__WHAT TO WORK ON__
Repeat every entry exactly. Leave nothing out.

Records from a data collection
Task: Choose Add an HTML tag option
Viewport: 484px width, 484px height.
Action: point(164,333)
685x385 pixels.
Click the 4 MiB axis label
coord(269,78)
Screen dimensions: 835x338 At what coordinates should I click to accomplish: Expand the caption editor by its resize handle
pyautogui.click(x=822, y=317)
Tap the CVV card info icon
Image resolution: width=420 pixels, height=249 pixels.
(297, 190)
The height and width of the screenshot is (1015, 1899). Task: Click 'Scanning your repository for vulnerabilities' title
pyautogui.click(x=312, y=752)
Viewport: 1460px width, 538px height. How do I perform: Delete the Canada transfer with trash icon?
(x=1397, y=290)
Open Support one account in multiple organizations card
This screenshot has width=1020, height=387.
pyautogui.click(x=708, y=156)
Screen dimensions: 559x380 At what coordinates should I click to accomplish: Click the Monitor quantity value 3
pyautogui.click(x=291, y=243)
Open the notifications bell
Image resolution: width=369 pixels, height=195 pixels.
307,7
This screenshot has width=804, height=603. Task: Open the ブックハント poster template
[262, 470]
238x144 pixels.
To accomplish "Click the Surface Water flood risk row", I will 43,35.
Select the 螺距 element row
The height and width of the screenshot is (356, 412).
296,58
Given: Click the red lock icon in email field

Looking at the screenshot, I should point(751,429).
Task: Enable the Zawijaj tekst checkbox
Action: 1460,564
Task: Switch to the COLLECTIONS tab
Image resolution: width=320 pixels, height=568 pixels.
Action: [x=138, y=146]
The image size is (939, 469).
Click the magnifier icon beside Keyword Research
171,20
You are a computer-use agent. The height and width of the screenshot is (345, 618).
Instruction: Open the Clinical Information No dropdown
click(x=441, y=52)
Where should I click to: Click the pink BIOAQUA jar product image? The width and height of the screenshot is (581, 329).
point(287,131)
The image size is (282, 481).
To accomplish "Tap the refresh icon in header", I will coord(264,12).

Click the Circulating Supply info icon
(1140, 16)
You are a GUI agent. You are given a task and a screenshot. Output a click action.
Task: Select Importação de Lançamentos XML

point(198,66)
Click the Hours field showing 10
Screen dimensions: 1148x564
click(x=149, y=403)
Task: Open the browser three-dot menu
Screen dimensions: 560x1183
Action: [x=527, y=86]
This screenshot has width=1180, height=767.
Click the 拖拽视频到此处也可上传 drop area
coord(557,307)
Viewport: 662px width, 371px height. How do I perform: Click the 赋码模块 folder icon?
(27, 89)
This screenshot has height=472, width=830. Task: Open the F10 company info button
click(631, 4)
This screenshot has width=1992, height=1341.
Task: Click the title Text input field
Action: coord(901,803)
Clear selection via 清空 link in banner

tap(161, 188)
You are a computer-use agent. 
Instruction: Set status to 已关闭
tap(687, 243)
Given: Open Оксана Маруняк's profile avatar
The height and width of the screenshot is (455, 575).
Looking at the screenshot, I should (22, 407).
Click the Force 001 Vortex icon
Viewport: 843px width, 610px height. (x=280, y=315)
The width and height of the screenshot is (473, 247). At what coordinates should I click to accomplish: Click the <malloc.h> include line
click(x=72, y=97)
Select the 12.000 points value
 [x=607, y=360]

__TASK RESULT__
Task: Choose Add an HTML tag option
Viewport: 484px width, 484px height.
Action: point(164,333)
685x385 pixels.
Click the 4 MiB axis label
coord(269,78)
Screen dimensions: 835x338 At what coordinates should I click to accomplish: Expand the caption editor by its resize handle
pyautogui.click(x=822, y=317)
Tap the CVV card info icon
Image resolution: width=420 pixels, height=249 pixels.
(297, 190)
The height and width of the screenshot is (1015, 1899). Task: Click 'Scanning your repository for vulnerabilities' title
pyautogui.click(x=312, y=752)
Viewport: 1460px width, 538px height. How do I perform: Delete the Canada transfer with trash icon?
(x=1397, y=290)
Open Support one account in multiple organizations card
This screenshot has width=1020, height=387.
pyautogui.click(x=708, y=156)
Screen dimensions: 559x380 At what coordinates should I click to accomplish: Click the Monitor quantity value 3
pyautogui.click(x=291, y=243)
Open the notifications bell
Image resolution: width=369 pixels, height=195 pixels.
307,7
This screenshot has width=804, height=603. Task: Open the ブックハント poster template
[262, 470]
238x144 pixels.
To accomplish "Click the Surface Water flood risk row", I will 43,35.
Select the 螺距 element row
The height and width of the screenshot is (356, 412).
296,58
Given: Click the red lock icon in email field

Looking at the screenshot, I should point(751,429).
Task: Enable the Zawijaj tekst checkbox
Action: 1460,564
Task: Switch to the COLLECTIONS tab
Image resolution: width=320 pixels, height=568 pixels.
Action: [x=138, y=146]
The image size is (939, 469).
Click the magnifier icon beside Keyword Research
171,20
You are a computer-use agent. The height and width of the screenshot is (345, 618).
Instruction: Open the Clinical Information No dropdown
click(x=441, y=52)
Where should I click to: Click the pink BIOAQUA jar product image? The width and height of the screenshot is (581, 329).
point(287,131)
The image size is (282, 481).
To accomplish "Tap the refresh icon in header", I will coord(264,12).

Click the Circulating Supply info icon
(1140, 16)
You are a GUI agent. You are given a task and a screenshot. Output a click action.
Task: Select Importação de Lançamentos XML

point(198,66)
Click the Hours field showing 10
Screen dimensions: 1148x564
click(x=149, y=403)
Task: Open the browser three-dot menu
Screen dimensions: 560x1183
Action: [x=527, y=86]
This screenshot has width=1180, height=767.
Click the 拖拽视频到此处也可上传 drop area
coord(557,307)
Viewport: 662px width, 371px height. How do I perform: Click the 赋码模块 folder icon?
(27, 89)
This screenshot has height=472, width=830. Task: Open the F10 company info button
click(631, 4)
This screenshot has width=1992, height=1341.
Task: Click the title Text input field
Action: coord(901,803)
Clear selection via 清空 link in banner

tap(161, 188)
You are a computer-use agent. 
Instruction: Set status to 已关闭
tap(687, 243)
Given: Open Оксана Маруняк's profile avatar
The height and width of the screenshot is (455, 575).
Looking at the screenshot, I should (22, 407).
Click the Force 001 Vortex icon
Viewport: 843px width, 610px height. (x=280, y=315)
The width and height of the screenshot is (473, 247). At what coordinates should I click to accomplish: Click the <malloc.h> include line
click(x=72, y=97)
Select the 12.000 points value
 [x=607, y=360]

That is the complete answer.